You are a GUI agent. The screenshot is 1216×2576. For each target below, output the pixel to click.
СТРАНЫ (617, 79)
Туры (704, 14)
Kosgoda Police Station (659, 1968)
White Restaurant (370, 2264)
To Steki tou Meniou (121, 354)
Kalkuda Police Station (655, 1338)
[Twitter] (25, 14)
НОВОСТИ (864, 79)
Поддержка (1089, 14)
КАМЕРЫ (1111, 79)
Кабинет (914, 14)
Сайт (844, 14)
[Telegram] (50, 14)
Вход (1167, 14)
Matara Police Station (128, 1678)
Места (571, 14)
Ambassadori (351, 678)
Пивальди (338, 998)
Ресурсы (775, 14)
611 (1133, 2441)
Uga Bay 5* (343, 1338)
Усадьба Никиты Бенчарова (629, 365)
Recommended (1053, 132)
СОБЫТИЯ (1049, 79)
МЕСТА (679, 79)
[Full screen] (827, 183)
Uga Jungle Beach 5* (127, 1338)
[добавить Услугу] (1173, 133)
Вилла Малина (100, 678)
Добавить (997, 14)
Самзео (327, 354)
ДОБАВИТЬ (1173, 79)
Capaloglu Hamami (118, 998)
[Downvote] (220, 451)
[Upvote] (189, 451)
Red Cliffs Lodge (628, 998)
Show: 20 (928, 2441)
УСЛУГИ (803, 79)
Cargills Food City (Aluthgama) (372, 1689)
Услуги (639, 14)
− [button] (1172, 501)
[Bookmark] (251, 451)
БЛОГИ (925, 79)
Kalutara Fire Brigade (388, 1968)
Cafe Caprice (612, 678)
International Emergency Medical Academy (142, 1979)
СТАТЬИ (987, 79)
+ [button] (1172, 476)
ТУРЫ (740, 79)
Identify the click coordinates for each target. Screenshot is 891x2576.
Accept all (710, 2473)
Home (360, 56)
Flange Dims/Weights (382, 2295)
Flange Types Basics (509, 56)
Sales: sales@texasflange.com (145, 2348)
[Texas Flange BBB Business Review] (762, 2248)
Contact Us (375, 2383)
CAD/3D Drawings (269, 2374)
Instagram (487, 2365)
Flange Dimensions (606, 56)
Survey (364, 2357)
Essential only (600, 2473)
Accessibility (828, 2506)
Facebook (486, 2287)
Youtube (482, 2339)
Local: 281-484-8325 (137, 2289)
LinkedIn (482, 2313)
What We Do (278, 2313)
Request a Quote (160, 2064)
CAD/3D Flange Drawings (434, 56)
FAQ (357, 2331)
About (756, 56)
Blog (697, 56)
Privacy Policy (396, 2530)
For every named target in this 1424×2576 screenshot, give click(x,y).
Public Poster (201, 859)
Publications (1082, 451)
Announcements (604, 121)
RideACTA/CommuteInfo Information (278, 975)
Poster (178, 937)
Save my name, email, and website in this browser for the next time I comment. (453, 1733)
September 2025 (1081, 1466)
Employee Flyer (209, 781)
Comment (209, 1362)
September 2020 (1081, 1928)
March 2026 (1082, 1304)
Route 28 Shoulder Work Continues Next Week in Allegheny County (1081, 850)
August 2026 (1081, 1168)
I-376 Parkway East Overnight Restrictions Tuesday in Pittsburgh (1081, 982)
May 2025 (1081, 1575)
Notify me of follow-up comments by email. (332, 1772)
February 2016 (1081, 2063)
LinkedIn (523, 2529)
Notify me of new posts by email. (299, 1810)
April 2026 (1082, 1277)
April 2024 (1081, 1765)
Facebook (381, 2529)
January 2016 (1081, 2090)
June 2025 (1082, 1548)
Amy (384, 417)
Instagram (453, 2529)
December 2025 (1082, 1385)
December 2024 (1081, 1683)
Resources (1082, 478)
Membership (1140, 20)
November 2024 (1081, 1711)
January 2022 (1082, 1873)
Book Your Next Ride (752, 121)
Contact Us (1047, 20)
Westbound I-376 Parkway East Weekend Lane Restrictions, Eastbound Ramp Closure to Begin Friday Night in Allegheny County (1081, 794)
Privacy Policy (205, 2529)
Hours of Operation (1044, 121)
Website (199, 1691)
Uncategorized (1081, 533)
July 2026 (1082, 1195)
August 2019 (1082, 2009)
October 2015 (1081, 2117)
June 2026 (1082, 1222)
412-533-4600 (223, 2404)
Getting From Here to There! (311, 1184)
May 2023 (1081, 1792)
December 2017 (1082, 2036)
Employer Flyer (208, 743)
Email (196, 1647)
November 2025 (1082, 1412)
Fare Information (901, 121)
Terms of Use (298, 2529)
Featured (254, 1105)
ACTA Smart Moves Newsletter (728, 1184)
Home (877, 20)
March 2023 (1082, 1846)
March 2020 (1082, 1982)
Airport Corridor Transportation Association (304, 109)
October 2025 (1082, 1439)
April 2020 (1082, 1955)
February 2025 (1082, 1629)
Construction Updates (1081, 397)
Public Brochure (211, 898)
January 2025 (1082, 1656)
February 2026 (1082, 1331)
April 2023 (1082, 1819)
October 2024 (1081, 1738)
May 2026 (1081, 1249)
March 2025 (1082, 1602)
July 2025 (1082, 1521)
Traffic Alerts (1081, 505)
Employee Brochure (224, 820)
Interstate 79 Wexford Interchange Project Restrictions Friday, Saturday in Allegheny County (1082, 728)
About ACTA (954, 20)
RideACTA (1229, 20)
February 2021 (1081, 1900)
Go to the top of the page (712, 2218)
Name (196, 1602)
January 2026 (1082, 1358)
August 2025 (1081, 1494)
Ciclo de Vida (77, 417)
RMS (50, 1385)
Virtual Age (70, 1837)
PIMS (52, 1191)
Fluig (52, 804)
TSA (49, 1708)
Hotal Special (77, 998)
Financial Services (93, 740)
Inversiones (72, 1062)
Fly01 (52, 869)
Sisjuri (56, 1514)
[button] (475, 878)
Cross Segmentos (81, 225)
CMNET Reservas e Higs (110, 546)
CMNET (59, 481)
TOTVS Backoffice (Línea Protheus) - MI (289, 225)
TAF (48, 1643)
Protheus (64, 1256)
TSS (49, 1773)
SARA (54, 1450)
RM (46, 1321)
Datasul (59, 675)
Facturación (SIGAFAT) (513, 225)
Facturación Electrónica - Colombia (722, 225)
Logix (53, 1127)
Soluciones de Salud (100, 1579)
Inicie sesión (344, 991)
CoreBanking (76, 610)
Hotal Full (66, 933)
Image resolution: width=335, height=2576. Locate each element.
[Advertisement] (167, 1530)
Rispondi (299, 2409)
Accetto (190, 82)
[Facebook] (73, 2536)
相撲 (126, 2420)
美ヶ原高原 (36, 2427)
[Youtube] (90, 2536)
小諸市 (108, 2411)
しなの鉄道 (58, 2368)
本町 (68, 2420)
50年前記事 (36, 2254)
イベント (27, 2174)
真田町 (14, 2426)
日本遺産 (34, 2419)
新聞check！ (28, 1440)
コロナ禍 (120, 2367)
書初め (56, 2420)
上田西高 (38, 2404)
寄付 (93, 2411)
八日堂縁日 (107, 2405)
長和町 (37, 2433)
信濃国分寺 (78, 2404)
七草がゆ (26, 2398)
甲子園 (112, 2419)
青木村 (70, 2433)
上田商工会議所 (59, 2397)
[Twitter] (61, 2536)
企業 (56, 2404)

********************

● Exercise objective
An exact, complete copy of the data is the only acceptable answer.

● Result below
You are a GUI agent. The screenshot is 1216×2576. For each target below, output the pixel to click.
СТРАНЫ (617, 79)
Туры (704, 14)
Kosgoda Police Station (659, 1968)
White Restaurant (370, 2264)
To Steki tou Meniou (121, 354)
Kalkuda Police Station (655, 1338)
[Twitter] (25, 14)
НОВОСТИ (864, 79)
Поддержка (1089, 14)
КАМЕРЫ (1111, 79)
Кабинет (914, 14)
Сайт (844, 14)
[Telegram] (50, 14)
Вход (1167, 14)
Matara Police Station (128, 1678)
Места (571, 14)
Ambassadori (351, 678)
Пивальди (338, 998)
Ресурсы (775, 14)
611 (1133, 2441)
Uga Bay 5* (343, 1338)
Усадьба Никиты Бенчарова (629, 365)
Recommended (1053, 132)
СОБЫТИЯ (1049, 79)
МЕСТА (679, 79)
[Full screen] (827, 183)
Uga Jungle Beach 5* (127, 1338)
[добавить Услугу] (1173, 133)
Вилла Малина (100, 678)
Добавить (997, 14)
Самзео (327, 354)
ДОБАВИТЬ (1173, 79)
Capaloglu Hamami (118, 998)
[Downvote] (220, 451)
[Upvote] (189, 451)
Red Cliffs Lodge (628, 998)
Show: 20 (928, 2441)
УСЛУГИ (803, 79)
Cargills Food City (Aluthgama) (372, 1689)
Услуги (639, 14)
− [button] (1172, 501)
[Bookmark] (251, 451)
БЛОГИ (925, 79)
Kalutara Fire Brigade (388, 1968)
Cafe Caprice (612, 678)
International Emergency Medical Academy (142, 1979)
СТАТЬИ (987, 79)
+ [button] (1172, 476)
ТУРЫ (740, 79)
Identify the click coordinates for each target. Screenshot is 891x2576.
Accept all (710, 2473)
Home (360, 56)
Flange Dims/Weights (382, 2295)
Flange Types Basics (509, 56)
Sales: sales@texasflange.com (145, 2348)
[Texas Flange BBB Business Review] (762, 2248)
Contact Us (375, 2383)
CAD/3D Drawings (269, 2374)
Instagram (487, 2365)
Flange Dimensions (606, 56)
Survey (364, 2357)
Essential only (600, 2473)
Accessibility (828, 2506)
Facebook (486, 2287)
Youtube (482, 2339)
Local: 281-484-8325 (137, 2289)
LinkedIn (482, 2313)
What We Do (278, 2313)
Request a Quote (160, 2064)
CAD/3D Flange Drawings (434, 56)
FAQ (357, 2331)
About (756, 56)
Blog (697, 56)
Privacy Policy (396, 2530)
For every named target in this 1424×2576 screenshot, give click(x,y).
Public Poster (201, 859)
Publications (1082, 451)
Announcements (604, 121)
RideACTA/CommuteInfo Information (278, 975)
Poster (178, 937)
Save my name, email, and website in this browser for the next time I comment. (453, 1733)
September 2025 (1081, 1466)
Employee Flyer (209, 781)
Comment (209, 1362)
September 2020 (1081, 1928)
March 2026 (1082, 1304)
Route 28 Shoulder Work Continues Next Week in Allegheny County (1081, 850)
August 2026 (1081, 1168)
I-376 Parkway East Overnight Restrictions Tuesday in Pittsburgh (1081, 982)
May 2025 (1081, 1575)
Notify me of follow-up comments by email. (332, 1772)
February 2016 (1081, 2063)
LinkedIn (523, 2529)
Notify me of new posts by email. (299, 1810)
April 2026 (1082, 1277)
April 2024 (1081, 1765)
Facebook (381, 2529)
January 2016 (1081, 2090)
June 2025 (1082, 1548)
Amy (384, 417)
Instagram (453, 2529)
December 2025 (1082, 1385)
December 2024 (1081, 1683)
Resources (1082, 478)
Membership (1140, 20)
November 2024 (1081, 1711)
January 2022 (1082, 1873)
Book Your Next Ride (752, 121)
Contact Us (1047, 20)
Westbound I-376 Parkway East Weekend Lane Restrictions, Eastbound Ramp Closure to Begin Friday Night in Allegheny County (1081, 794)
Privacy Policy (205, 2529)
Hours of Operation (1044, 121)
Website (199, 1691)
Uncategorized (1081, 533)
July 2026 (1082, 1195)
August 2019 (1082, 2009)
October 2015 (1081, 2117)
June 2026 (1082, 1222)
412-533-4600 (223, 2404)
Getting From Here to There! (311, 1184)
May 2023 (1081, 1792)
December 2017 (1082, 2036)
Employer Flyer (208, 743)
Email (196, 1647)
November 2025 (1082, 1412)
Fare Information (901, 121)
Terms of Use (298, 2529)
Featured (254, 1105)
ACTA Smart Moves Newsletter (728, 1184)
Home (877, 20)
March 2023 (1082, 1846)
March 2020 (1082, 1982)
Airport Corridor Transportation Association (304, 109)
October 2025 (1082, 1439)
April 2020 (1082, 1955)
February 2025 (1082, 1629)
Construction Updates (1081, 397)
Public Brochure (211, 898)
January 2025 (1082, 1656)
February 2026 (1082, 1331)
April 2023 (1082, 1819)
October 2024 (1081, 1738)
May 2026 (1081, 1249)
March 2025 (1082, 1602)
July 2025 (1082, 1521)
Traffic Alerts (1081, 505)
Employee Brochure (224, 820)
Interstate 79 Wexford Interchange Project Restrictions Friday, Saturday in Allegheny County (1082, 728)
About ACTA (954, 20)
RideACTA (1229, 20)
February 2021 (1081, 1900)
Go to the top of the page (712, 2218)
Name (196, 1602)
January 2026 (1082, 1358)
August 2025 (1081, 1494)
Ciclo de Vida (77, 417)
RMS (50, 1385)
Virtual Age (70, 1837)
PIMS (52, 1191)
Fluig (52, 804)
TSA (49, 1708)
Hotal Special (77, 998)
Financial Services (93, 740)
Inversiones (72, 1062)
Fly01 (52, 869)
Sisjuri (56, 1514)
[button] (475, 878)
Cross Segmentos (81, 225)
CMNET Reservas e Higs (110, 546)
CMNET (59, 481)
TOTVS Backoffice (Línea Protheus) - MI (289, 225)
TAF (48, 1643)
Protheus (64, 1256)
TSS (49, 1773)
SARA (54, 1450)
RM (46, 1321)
Datasul (59, 675)
Facturación (SIGAFAT) (513, 225)
Facturación Electrónica - Colombia (722, 225)
Logix (53, 1127)
Soluciones de Salud (100, 1579)
Inicie sesión (344, 991)
CoreBanking (76, 610)
Hotal Full (66, 933)
Image resolution: width=335, height=2576. Locate each element.
[Advertisement] (167, 1530)
Rispondi (299, 2409)
Accetto (190, 82)
[Facebook] (73, 2536)
相撲 (126, 2420)
美ヶ原高原 (36, 2427)
[Youtube] (90, 2536)
小諸市 (108, 2411)
しなの鉄道 (58, 2368)
本町 (68, 2420)
50年前記事 (36, 2254)
イベント (27, 2174)
真田町 (14, 2426)
日本遺産 (34, 2419)
新聞check！ (28, 1440)
コロナ禍 (120, 2367)
書初め (56, 2420)
上田西高 (38, 2404)
寄付 (93, 2411)
八日堂縁日 (107, 2405)
長和町 (37, 2433)
信濃国分寺 (78, 2404)
七草がゆ (26, 2398)
甲子園 (112, 2419)
青木村 (70, 2433)
上田商工会議所 (59, 2397)
[Twitter] (61, 2536)
企業 (56, 2404)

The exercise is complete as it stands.